In the past two days, while walking the New York City streets, I’ve found two of those plastic six-pack holder rings on the ground.  The first one was on Park Avenue, and the second one was just up the street from my apartment.  I picked both of them up because, well, I feel bad about plastic.  Also, I just finished reading Yes Man (no, I haven’t seen the movie, yet, and it’s like…who really takes the time to read books adapted into Jim Carrey vehicles?, but…I’ve been on a non-fiction kick and it was written by this British guy so there’s the occasional “bollocks” and “loo” and lots of tea drinking).  Anyway, I’m kind of impressionable, so I guess the thought has been, YES, I will pick up more trash.

I ❤ gills.

As I was picking up the second ring, I got to thinking…this is probably one of those things that got blown way out of proportion and doesn’t even make a huge difference.  And according to the one, decade-old source I bothered to find, I was right!  Cecil Adams says:

The fact is…that the six-pack-ring threat has been greatly exaggerated. According to the Center for Marine Conservation, only 50,000 of the 10.4 million items collected during the 1998 cleanup (0.48 percent) were six-pack rings. Between 1988 and 1998, U.S. cleanups uncovered 1,089 instances of animal entanglement, but only 72 (7 percent) involved six-pack rings. The real offenders were monofilament fishing line, fishhooks, and lures, implicated in 461 cases (42 percent). Add in crab and lobster traps, nets, and related equipment, and we find that fishing gear accounts for almost half of all entanglements.

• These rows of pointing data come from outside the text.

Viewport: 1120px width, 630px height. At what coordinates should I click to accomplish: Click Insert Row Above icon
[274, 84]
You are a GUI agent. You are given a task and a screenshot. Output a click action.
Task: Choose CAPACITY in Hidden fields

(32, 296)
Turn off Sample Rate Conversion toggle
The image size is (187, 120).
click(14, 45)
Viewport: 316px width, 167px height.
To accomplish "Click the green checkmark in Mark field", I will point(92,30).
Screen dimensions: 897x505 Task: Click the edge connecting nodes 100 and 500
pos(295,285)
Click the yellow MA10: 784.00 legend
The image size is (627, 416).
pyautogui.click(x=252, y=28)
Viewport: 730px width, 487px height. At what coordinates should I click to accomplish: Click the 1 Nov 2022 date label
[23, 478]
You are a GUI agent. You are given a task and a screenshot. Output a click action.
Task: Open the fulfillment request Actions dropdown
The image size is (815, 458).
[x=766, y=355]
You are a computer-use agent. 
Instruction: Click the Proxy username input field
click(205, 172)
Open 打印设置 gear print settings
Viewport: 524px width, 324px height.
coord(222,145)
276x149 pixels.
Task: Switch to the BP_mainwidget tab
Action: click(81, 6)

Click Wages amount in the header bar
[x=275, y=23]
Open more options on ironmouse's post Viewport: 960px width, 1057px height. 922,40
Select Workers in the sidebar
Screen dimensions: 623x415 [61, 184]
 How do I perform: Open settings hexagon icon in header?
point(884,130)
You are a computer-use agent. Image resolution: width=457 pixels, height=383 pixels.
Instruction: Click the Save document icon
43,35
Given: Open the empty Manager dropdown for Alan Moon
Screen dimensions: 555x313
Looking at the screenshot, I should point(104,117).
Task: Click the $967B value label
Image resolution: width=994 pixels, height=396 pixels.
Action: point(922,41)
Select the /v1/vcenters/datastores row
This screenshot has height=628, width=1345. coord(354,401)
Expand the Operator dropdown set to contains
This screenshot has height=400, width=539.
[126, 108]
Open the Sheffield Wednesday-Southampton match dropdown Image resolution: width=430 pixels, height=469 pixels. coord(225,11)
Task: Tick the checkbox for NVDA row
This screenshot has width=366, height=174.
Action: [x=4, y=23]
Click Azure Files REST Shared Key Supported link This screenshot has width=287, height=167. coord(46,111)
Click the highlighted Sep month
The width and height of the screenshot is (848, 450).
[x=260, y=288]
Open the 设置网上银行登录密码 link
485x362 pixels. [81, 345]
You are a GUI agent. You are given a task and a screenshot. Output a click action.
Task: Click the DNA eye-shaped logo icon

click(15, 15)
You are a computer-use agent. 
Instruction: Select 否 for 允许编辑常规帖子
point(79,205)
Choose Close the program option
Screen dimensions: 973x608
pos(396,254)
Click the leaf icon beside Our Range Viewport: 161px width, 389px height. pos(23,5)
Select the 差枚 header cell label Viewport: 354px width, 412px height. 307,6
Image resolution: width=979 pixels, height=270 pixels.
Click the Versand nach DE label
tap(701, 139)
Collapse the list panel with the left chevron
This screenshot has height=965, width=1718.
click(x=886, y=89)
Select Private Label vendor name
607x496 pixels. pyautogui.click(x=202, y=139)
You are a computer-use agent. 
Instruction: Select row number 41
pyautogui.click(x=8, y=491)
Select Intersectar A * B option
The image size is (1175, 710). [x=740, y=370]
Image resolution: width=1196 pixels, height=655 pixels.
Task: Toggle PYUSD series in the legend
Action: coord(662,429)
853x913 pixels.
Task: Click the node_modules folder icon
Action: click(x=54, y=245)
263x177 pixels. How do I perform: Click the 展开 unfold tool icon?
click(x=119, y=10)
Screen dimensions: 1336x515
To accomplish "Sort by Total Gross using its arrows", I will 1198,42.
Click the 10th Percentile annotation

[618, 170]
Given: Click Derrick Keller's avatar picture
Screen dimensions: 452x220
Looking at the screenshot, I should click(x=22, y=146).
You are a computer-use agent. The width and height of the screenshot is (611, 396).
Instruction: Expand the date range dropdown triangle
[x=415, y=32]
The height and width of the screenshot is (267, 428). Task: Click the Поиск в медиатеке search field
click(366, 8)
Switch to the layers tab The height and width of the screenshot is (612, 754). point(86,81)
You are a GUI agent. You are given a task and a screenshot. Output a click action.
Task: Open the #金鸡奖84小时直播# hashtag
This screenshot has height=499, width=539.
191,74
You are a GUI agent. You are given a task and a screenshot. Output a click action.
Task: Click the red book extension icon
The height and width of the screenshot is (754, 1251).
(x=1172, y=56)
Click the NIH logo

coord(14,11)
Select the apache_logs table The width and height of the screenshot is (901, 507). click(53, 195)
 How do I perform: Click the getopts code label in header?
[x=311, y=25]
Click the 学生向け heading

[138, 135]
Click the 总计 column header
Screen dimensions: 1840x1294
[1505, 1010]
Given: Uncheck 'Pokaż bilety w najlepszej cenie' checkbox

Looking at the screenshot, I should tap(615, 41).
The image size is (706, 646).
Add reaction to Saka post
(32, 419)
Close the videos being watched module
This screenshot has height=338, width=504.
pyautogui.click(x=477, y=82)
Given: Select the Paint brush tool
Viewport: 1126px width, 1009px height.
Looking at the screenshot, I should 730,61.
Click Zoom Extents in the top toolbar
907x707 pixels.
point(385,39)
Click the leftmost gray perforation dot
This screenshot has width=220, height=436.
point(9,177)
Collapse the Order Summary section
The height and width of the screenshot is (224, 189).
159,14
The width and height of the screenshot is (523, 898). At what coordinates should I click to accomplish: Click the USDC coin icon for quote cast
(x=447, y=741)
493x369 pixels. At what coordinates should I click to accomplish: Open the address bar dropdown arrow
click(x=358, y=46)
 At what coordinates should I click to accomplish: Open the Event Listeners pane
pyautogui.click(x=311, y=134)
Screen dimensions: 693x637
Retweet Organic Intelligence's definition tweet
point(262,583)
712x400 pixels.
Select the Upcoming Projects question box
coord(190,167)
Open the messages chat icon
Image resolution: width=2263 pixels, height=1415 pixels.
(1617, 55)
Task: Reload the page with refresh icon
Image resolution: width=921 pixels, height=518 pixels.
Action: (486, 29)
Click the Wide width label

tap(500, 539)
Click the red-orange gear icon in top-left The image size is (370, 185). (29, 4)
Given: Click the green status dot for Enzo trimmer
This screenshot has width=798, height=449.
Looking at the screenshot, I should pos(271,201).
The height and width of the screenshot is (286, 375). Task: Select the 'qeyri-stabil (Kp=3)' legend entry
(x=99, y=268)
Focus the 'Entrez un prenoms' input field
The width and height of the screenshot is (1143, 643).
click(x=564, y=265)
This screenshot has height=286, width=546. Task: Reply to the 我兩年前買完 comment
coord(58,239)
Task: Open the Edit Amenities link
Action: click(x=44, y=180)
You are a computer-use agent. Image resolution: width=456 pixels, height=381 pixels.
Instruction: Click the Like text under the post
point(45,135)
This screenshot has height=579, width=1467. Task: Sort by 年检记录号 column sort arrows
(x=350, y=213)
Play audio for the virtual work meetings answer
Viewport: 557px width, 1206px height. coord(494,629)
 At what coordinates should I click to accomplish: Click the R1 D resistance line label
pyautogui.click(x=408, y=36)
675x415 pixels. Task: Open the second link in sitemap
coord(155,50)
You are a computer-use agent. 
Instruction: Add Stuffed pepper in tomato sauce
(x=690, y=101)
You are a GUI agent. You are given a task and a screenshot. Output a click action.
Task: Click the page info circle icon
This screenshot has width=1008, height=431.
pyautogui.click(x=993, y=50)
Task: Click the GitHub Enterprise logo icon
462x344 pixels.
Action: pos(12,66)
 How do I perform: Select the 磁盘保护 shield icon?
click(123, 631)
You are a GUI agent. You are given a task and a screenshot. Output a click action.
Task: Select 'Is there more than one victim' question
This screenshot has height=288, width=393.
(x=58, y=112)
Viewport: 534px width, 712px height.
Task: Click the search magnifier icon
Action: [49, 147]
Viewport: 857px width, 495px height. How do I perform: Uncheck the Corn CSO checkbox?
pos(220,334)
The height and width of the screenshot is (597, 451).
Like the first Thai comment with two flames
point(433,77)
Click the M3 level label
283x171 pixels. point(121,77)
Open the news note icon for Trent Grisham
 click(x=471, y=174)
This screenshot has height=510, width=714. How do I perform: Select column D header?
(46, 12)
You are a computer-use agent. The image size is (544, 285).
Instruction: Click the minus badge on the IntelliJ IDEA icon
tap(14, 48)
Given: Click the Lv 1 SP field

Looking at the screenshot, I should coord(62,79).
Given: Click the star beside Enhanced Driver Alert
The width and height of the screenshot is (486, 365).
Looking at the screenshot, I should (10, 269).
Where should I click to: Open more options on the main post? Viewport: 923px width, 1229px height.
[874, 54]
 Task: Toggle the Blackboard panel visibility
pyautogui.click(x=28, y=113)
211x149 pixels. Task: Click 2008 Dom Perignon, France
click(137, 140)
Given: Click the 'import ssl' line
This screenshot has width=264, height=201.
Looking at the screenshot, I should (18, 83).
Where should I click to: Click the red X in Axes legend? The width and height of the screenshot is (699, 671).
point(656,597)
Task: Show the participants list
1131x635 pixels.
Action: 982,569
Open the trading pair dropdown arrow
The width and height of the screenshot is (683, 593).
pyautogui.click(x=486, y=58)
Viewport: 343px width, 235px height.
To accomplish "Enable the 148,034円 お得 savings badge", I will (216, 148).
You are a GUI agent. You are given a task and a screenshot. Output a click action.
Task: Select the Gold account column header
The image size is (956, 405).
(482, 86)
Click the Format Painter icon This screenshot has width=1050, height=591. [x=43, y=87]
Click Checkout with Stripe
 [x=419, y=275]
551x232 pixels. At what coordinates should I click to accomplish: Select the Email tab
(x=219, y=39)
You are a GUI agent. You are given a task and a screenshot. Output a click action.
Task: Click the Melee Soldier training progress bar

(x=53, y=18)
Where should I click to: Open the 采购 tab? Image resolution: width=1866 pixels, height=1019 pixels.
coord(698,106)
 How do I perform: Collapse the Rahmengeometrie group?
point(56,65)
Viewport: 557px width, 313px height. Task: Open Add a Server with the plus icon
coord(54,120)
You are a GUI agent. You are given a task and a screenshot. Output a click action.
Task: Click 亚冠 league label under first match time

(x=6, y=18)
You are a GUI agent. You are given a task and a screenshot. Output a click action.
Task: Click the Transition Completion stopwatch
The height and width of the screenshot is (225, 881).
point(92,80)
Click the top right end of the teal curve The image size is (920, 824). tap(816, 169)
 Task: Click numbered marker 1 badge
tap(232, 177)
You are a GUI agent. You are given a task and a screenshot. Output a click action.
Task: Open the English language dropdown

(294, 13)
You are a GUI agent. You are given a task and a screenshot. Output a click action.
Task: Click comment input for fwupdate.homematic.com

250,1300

Oh, and this is a fun fact: “All rings currently made will degrade in sunlight in a few weeks or months, depending on the season.”

But yeah, I’m still going to pick them up and stretch each ring out until it’s just a big floppy piece instead of a potential deathtrap.  And you know, at first that whole “Save the Sea Kittens” campaign by PETA seemed really ridiculous, and it still does, but they really are adorable.  You can even make your own sea kitten by selecting the type of fish (trout, salmon, tuna, or flounder) adorning it with hair, ears, sunglasses, a unicorn horn, et cetera, and then giving it a name.  It’s a pretty amazing experience.  I made a flounder with surgically enhanced lips, a fu manchu moustache, and a tiara that I named Meg Ryan. 

I read some AP article about the sea kitten campaign and it was kind of awesome because they interviewed children in a small Alaskan fishing town where a girl replied, “I don’t think of fish as sea kittens, I think of them as food.”  That may just be her mercury poisoning speaking, but sounds like my kind of girl: no nonsense with a hearty appetite.